(Dataset entries)
--------------------

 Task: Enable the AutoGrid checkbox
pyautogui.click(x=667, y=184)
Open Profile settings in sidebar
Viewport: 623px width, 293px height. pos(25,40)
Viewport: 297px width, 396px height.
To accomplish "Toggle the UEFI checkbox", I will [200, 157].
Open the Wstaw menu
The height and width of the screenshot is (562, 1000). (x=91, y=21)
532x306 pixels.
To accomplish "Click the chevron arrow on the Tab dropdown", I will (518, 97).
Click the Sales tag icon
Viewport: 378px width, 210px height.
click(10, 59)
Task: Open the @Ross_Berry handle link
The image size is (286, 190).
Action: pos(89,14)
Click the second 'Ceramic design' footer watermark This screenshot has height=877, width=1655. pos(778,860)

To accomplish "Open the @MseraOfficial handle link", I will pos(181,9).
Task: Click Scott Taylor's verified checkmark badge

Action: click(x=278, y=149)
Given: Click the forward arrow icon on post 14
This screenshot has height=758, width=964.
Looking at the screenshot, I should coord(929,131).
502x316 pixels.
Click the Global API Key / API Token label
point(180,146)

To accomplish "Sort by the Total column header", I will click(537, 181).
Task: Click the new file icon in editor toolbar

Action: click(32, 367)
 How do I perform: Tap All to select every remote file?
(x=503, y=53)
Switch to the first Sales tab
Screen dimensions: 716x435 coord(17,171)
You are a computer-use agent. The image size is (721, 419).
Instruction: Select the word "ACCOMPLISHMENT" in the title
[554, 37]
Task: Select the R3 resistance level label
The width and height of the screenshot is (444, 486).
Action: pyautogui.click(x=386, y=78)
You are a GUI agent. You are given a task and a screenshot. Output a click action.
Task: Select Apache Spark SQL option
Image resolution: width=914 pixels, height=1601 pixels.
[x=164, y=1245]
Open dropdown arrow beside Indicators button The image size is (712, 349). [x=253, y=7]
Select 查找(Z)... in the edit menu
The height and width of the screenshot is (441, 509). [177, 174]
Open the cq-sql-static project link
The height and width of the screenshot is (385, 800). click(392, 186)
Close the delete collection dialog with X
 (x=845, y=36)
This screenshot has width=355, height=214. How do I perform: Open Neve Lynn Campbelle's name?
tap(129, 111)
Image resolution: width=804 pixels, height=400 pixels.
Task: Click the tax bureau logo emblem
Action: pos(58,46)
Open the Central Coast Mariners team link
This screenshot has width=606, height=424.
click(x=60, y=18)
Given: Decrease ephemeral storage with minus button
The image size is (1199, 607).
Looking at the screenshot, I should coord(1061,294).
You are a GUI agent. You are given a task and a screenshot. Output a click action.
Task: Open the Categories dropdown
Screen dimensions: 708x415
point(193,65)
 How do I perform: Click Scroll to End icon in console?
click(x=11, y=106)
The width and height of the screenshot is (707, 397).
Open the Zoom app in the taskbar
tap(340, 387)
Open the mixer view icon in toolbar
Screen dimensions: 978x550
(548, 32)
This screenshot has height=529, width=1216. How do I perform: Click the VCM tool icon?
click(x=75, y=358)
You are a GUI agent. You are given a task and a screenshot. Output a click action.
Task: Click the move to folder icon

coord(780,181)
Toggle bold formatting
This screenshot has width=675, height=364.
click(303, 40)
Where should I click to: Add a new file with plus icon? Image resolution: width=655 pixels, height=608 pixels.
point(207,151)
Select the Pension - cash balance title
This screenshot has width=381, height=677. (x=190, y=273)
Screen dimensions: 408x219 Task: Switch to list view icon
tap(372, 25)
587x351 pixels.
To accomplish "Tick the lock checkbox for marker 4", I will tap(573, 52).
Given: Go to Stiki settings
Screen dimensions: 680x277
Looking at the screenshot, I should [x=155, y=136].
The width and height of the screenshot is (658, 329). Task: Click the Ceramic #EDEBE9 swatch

--------------------

**EXERCISE DETAILS**
Above are some records. Copy each of their lines that holds the string "button".

**SOLUTION TO THIS TASK**
Open dropdown arrow beside Indicators button The image size is (712, 349). [x=253, y=7]
Given: Decrease ephemeral storage with minus button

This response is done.